The general rule of one child per family in towns, two in the countryside and three for minorities was restated last month in a White Paper on China's Ethnic Minorities, published by the State Council, China's cabinet. The document said the population policy was more relaxed for minorities and those in border areas were allowed to have three or more children.
In Guangxi Zhuang Autonomous Region though, family planning officials admit the reality is different. Birth-control regulations have been steadily tightened since the 1980s. The Zhuang minority, which totals 10 million, are regarded as the majority in Guangxi and have never been allowed more than one child.
''Before 1989, a family with one parent belonging to another minority [like Miao or Dong] could have two children,'' said a spokesman for the Guangxi Family Planning Commission. After 1989, this was restricted to families in which both parents were non-Zhuang.
Philippe Legall, a French medic working in the area, says: ''People hide children from the authorities, which makes health statistics very unreliable. We suspect only 30 to 50 percent of children are being immunized'.
In Rongshui county, a poverty-stricken area where the Miao and Dong are in the majority, parents are fined 50,000 yuan (about $6,000) if they have more than two children, even though peasants' annual incomes average only 300 to 500 yuan.
''No one can pay, of course, but if you resist the officials will pull down your house and take away all your possessions, including pigs and oxen,'' said Xie Jinbao, a doctor in a village four hours' walk from Gongdong.
The Guangxi Family Planning Commission spokesman counters: ''Before 1992, we used to pull down one room of their house just to scare them into not having more babies but we never pulled down the whole house.
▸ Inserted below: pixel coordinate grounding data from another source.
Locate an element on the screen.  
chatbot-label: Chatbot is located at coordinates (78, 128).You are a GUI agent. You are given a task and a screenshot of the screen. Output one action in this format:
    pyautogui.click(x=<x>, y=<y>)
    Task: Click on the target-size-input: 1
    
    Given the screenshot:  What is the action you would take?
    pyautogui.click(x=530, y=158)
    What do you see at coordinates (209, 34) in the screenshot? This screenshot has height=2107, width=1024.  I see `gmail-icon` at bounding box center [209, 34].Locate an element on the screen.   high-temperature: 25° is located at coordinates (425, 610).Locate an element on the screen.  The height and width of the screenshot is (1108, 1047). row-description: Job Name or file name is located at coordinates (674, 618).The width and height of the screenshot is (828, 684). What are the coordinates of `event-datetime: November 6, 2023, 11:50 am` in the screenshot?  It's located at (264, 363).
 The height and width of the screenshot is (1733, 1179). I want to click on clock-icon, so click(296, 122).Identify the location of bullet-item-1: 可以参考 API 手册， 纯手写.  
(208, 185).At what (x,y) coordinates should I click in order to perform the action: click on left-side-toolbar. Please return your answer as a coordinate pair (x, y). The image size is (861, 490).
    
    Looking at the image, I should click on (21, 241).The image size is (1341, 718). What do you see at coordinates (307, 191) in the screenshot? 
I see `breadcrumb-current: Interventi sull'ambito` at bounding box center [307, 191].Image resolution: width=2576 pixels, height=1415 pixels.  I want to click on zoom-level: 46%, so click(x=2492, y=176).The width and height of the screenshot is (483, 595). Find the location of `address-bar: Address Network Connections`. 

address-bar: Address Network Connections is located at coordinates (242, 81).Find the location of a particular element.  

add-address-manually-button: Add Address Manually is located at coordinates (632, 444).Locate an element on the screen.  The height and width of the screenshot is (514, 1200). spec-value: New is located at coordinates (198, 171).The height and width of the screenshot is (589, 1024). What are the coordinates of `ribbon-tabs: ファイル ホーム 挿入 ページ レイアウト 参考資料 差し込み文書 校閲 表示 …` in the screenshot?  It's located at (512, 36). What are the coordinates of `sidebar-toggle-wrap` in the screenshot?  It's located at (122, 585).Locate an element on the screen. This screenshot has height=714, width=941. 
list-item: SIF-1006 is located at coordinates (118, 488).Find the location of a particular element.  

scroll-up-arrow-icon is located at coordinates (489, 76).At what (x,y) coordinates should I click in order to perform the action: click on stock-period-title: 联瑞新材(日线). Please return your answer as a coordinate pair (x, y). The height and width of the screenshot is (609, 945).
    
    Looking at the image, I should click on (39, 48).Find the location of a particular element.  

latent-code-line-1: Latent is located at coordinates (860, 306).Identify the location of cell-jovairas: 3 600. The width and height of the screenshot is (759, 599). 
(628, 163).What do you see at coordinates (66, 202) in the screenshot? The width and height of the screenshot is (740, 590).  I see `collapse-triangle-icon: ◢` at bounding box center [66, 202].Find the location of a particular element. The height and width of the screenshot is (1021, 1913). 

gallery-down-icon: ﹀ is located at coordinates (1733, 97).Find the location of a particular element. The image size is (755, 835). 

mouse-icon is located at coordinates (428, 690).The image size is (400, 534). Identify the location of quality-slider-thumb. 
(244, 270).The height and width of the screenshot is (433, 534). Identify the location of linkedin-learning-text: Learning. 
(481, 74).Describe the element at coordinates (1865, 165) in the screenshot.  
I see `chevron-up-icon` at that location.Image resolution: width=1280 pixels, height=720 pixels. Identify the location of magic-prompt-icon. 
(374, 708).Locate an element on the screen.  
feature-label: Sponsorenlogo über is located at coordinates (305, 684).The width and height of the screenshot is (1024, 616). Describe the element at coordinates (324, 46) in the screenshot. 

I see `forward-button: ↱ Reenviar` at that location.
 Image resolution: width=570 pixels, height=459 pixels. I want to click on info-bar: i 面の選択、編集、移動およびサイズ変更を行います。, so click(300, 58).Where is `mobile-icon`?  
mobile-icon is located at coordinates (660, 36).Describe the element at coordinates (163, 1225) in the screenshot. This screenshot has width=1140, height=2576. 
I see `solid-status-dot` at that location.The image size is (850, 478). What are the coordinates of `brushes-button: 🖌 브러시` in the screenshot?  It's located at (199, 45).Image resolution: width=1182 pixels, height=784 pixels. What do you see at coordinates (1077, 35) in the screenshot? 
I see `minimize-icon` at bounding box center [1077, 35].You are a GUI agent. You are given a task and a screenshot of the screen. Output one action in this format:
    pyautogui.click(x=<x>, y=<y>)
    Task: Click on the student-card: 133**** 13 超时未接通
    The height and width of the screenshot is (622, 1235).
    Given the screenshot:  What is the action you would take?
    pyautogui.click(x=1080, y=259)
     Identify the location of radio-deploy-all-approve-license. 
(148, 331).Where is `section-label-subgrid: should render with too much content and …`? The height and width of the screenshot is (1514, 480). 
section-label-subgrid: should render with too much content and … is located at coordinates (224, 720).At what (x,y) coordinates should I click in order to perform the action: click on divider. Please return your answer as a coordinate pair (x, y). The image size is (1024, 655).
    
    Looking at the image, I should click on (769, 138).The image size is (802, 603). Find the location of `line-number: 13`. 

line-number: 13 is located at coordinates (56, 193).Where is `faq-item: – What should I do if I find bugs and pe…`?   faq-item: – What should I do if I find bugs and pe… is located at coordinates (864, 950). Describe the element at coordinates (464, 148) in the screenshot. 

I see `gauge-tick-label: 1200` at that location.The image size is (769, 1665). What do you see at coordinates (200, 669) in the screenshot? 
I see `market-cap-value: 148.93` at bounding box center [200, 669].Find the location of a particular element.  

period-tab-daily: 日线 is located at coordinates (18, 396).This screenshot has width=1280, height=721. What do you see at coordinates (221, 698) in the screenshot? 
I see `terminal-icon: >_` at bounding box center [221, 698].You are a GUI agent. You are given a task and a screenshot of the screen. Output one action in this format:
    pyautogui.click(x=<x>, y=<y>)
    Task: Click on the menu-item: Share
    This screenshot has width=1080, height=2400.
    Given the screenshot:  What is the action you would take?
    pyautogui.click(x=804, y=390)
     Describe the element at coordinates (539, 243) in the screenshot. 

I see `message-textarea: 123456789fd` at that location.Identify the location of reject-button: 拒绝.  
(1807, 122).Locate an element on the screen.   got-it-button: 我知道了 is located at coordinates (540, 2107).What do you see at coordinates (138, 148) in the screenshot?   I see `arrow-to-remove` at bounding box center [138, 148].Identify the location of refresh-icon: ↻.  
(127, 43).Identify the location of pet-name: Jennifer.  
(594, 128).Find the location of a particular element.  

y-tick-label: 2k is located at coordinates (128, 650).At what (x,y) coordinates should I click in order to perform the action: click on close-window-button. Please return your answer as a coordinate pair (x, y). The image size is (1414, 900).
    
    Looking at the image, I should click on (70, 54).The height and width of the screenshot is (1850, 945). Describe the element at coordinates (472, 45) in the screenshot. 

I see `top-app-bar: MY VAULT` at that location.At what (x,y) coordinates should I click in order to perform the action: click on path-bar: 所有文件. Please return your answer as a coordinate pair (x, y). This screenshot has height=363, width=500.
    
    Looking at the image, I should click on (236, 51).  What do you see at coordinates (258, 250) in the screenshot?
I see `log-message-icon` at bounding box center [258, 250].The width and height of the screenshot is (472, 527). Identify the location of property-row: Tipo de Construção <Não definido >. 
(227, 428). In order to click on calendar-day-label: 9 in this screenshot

We stopped doing it after 1992. Now for each baby the regulations are to fine the parents 50,000 yuan but in reality we can't fine them that much.''
It is an uphill battle, but China announced on World Day of Six Billion on Tuesday that it will press ahead with the one-child policy to help curb population and ensure food self-sufficiency.
''Even if we continue our one-child policy, there will still be at least a growth of 12 million in the population each year in the coming few years,'' Minister of the State Family Planning Commission Zhang Weiqing told the World Population Conference in Beijing.
Officials said 330 million births had been avoided in the past three decades thanks to the one-child policy. They vowed to contain the Chinese population within 1.3 billion by the year 2000. But in fact, even if that target is achieved it would still be far short of the original goal - a population of 1.1 billion by 2000, announced when China first introduced the policy in 1971.
The original target was revised upwards after 1985 to about 1.2 billion and in the 1990s it was again revised to 1.3 billion.
After 28 years of planned-birth administration, China still has to promulgate its first law on this fundamental state policy. When the Communist Party adopted the policy in the 1970s, it was seen as a temporary measure to cope with the surge of births but as China approaches the end of millennium, officials say a law legitimizing family planning is in the works and the policy will stay.